This June is the second anniversary of one of the most horrific and traumatic times of my life. After several weeks in the ICU and almost dying several times, I came home from the hospital with an irrevocably altered body. I was left with an even more disabled body, the latest iteration from my progressive disease, leaving me unable to eat, drink, or speak. Being part of the disability community for decades, I had no idea I would become a user of augmentative and alternative communication (AAC), a range of communication methods that replaces speech or writing for people with various disabilities like cerebral palsy, autism, or Parkinson’s disease.
While in the hospital, communication access was one of my major priorities before I was discharged. A friend connected me to CommunicationFirst and one person from the organization suggested a text-to-speech app, which is what I currently use. While it has its limitations, like any form of AAC, I liked that I could use it on my smartphone. When I got home, it took me a long time to get myself situated back in my wheelchair. I had to find the right clamp that could attach my phone next to my joystick since I will need it close to me forever. My phone was important to me in the Before Times but now it is a vital appendage allowing me to communicate with the world.
As I tried to adjust to my new body. I had to adjust to the way I presented myself to the world as a nonspeaking person. I had a new disability identity and was part of a new segment of the disability community. It was a bit intimidating being an outsider who is slowly easing into a new way of being while still mourning my voice, which expressed so much of my personality. I entered a world where time has slowed down. Conversations are now stilted, extended in a way that gives me anxiety and pressure to keep up with normative speaking speeds and patterns. Even with my family when we are guffawing about something, by the time I type a banger of a remark, they have already moved on to another subject. Although I am not excluded by my family, I am still left out.
In the old days, words tumbled out of my mouth like Niagra Falls, a torrent of thoughts and ideas. I now find myself saying less, skipping certain parts due to time constraints, which feels like editing my personality out. When I’m with strangers, the calculus changes. I have to explain that I am nonspeaking and pray that they don’t freak out, or become filled with pity, or impatient. I am now constantly editing, thinking of what to say, typing furiously on the phone, and orchestrating my social interactions, which creates a huge cognitive load.

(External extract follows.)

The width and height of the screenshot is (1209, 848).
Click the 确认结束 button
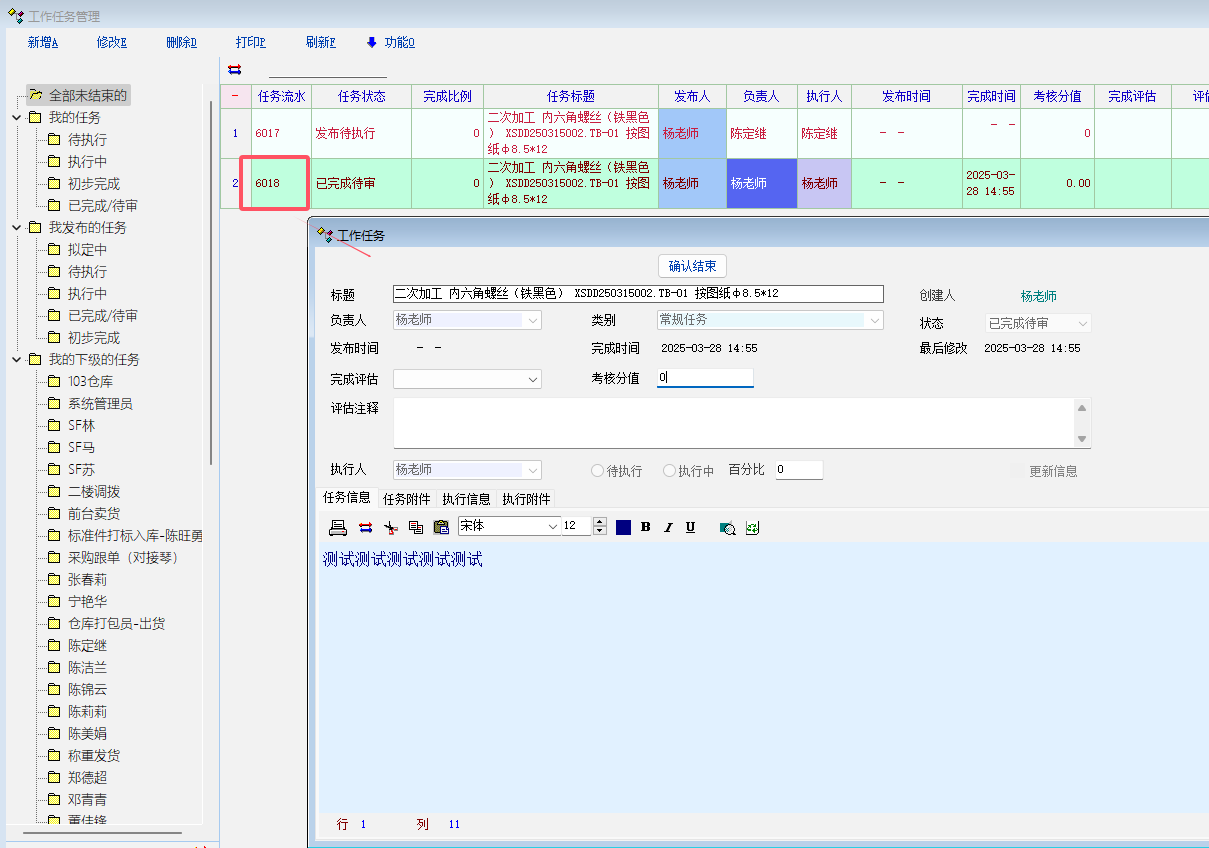(x=692, y=266)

When I was younger, internalized ableism forced me to work harder and achieve more as if that would give me respect, credibility, and equality with nondisabled people. While I don’t care about what nondisabled people think of me anymore, I am working through the internalized ableism of valuing one mode of communication over another. I miss laughing and all the sounds I can make that you will never find in an AAC glossary and mourn the loss of my voice. Adaptation is one constant in my chaotic, disabled life.

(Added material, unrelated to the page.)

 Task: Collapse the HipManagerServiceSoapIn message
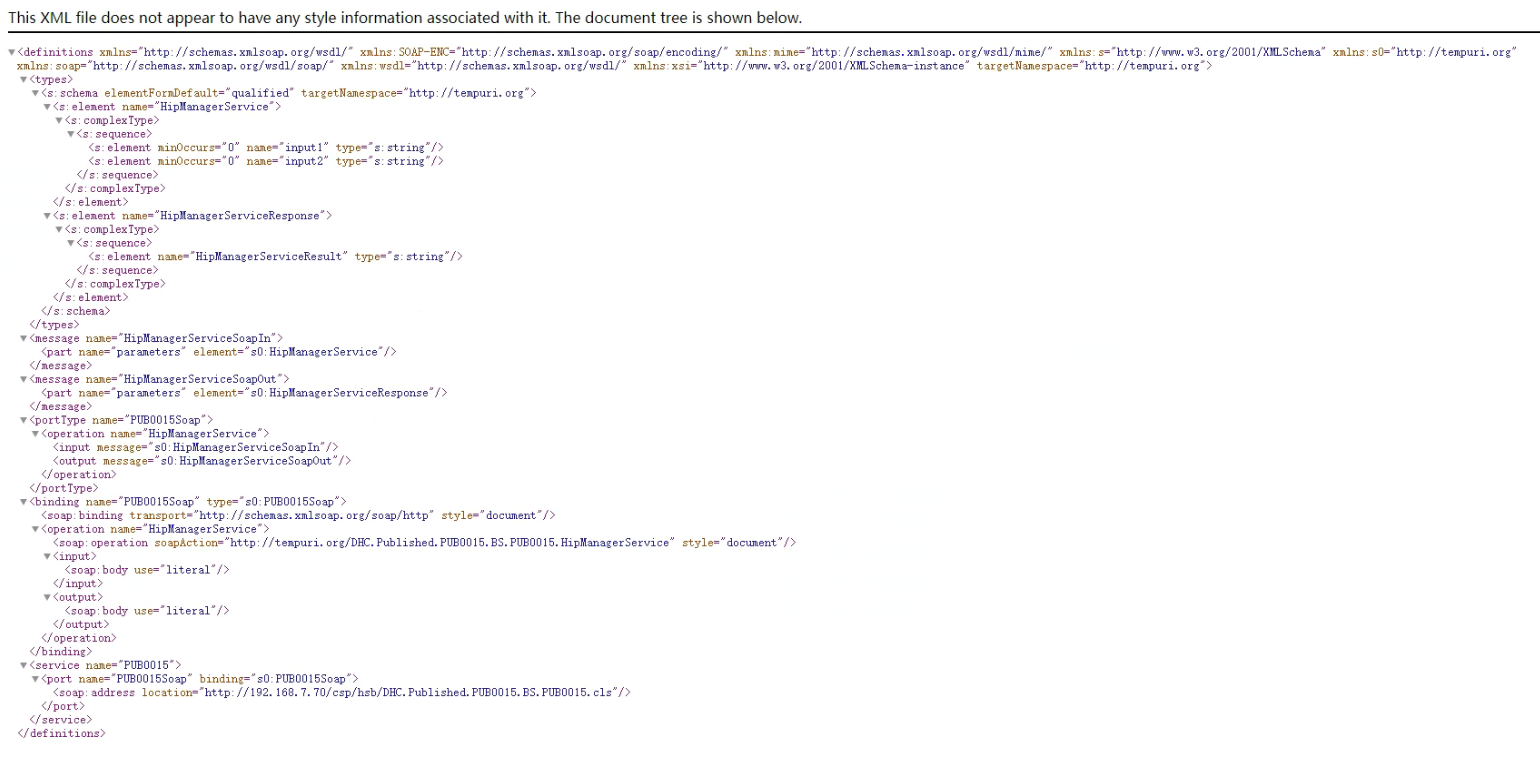pos(22,338)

The ableism, microaggressions, and discrimination I experience are greater now with my additional disability. This past January, I went to the emergency room because my feeding tube became clogged and my abdomen became rigid and tender. As I wrote in a previous column for Teen Vogue, there was so much I needed to say about my pain before and during the procedure to change my tube but I couldn’t. My phone was not allowed in the room because of their infection-control protocols and my caregiver, who could read my lips, could not join me. I wanted to scream, beg, and wail and tell people how much pain I was in. If only these health-care providers could sense the terror of not having your AAC device for two hours or even a minute. I was in the hospital for only two days, but the experience left me shaken and vulnerable. I am still processing the trauma.
The essay Six Ways of Looking at Crip Time by Dr. Ellen Samuels resonated deeply with me in the Before Times and it speaks to me even more deeply now from the vantage point of a newly nonspeaking person. “ Crip time is broken time,” Samuels writes. “It requires us to break in our bodies and minds to new rhythms, new patterns of thinking and feeling and moving through the world. It forces us to take breaks, even when we don't want to, even when we want to keep going, to move ahead. It insists that we listen to our bodyminds so closely, so attentively, in a culture that tells us to divide the two and push the body away from us while also pushing it beyond its limits. Crip time means listening to the broken languages of our bodies, translating them, honoring their words.”

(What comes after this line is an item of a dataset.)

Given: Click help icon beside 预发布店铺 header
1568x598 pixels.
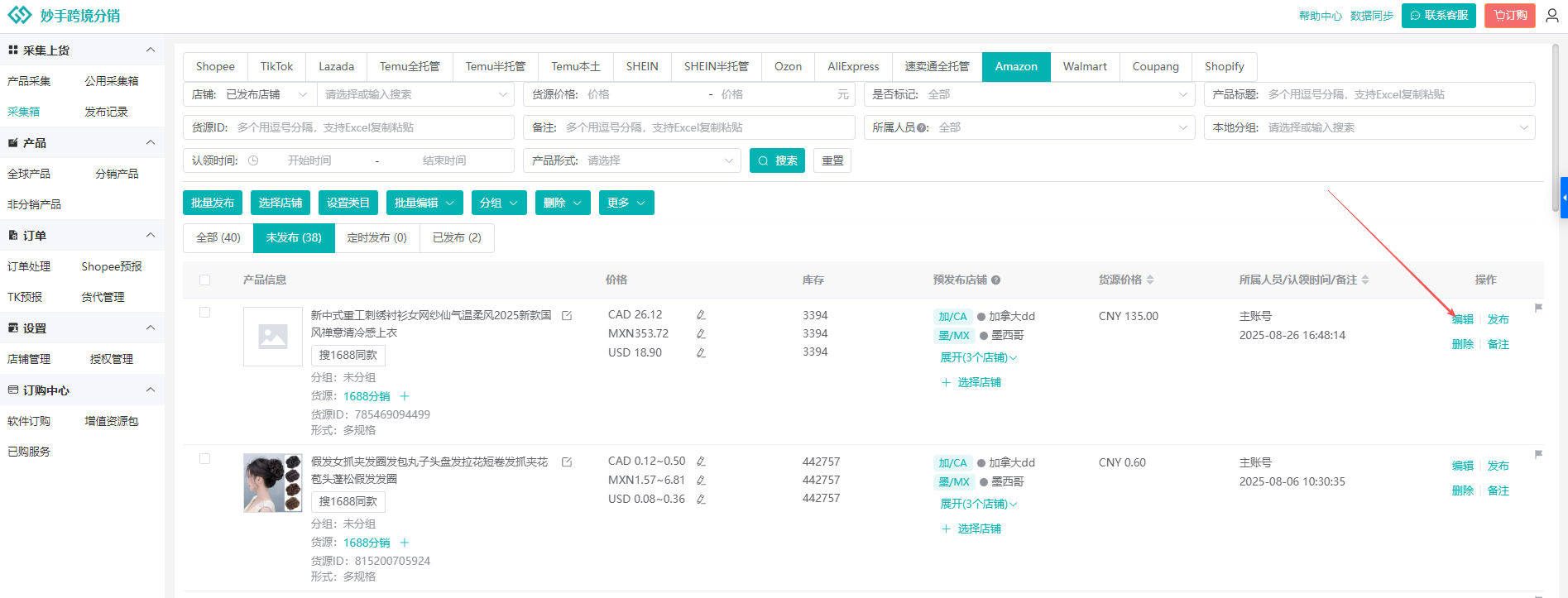Looking at the screenshot, I should pos(996,280).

To crip something is to bend, compress, twist, subvert, and imbue disabled wisdom into systems, institutions, and cultures. As I’ve done before as a physically disabled person, I will now crip the world mightily with the multiple perspectives I have as a disabled, nonspeaking, ventilator-dependent, high-risk Asian American woman. It takes a tremendous amount of emotional and physical labor to crip the world. Like a baby snail, I am slowly becoming more involved with the AAC-using community, exploring and discovering new branches of lived experience. From what I’ve learned, the power of community is more important than any software update to my text-to-speech app or another new intervention.
Ableism is baked into our society, and AAC users face many challenges in public life. But we belong in public, holding court in conversations, doing our thing, having our access needs respected, and being our full selves unapologetically. I am a baby AAC user and am still evolving, discovering new aspects of life without speech. AAC users can collectively bend conventional modes of communication, practice crip time, teach speaking people to slow down, and have us centered for once instead of at the margins. That’s my dream so that other newbies don’t have to experience what I did.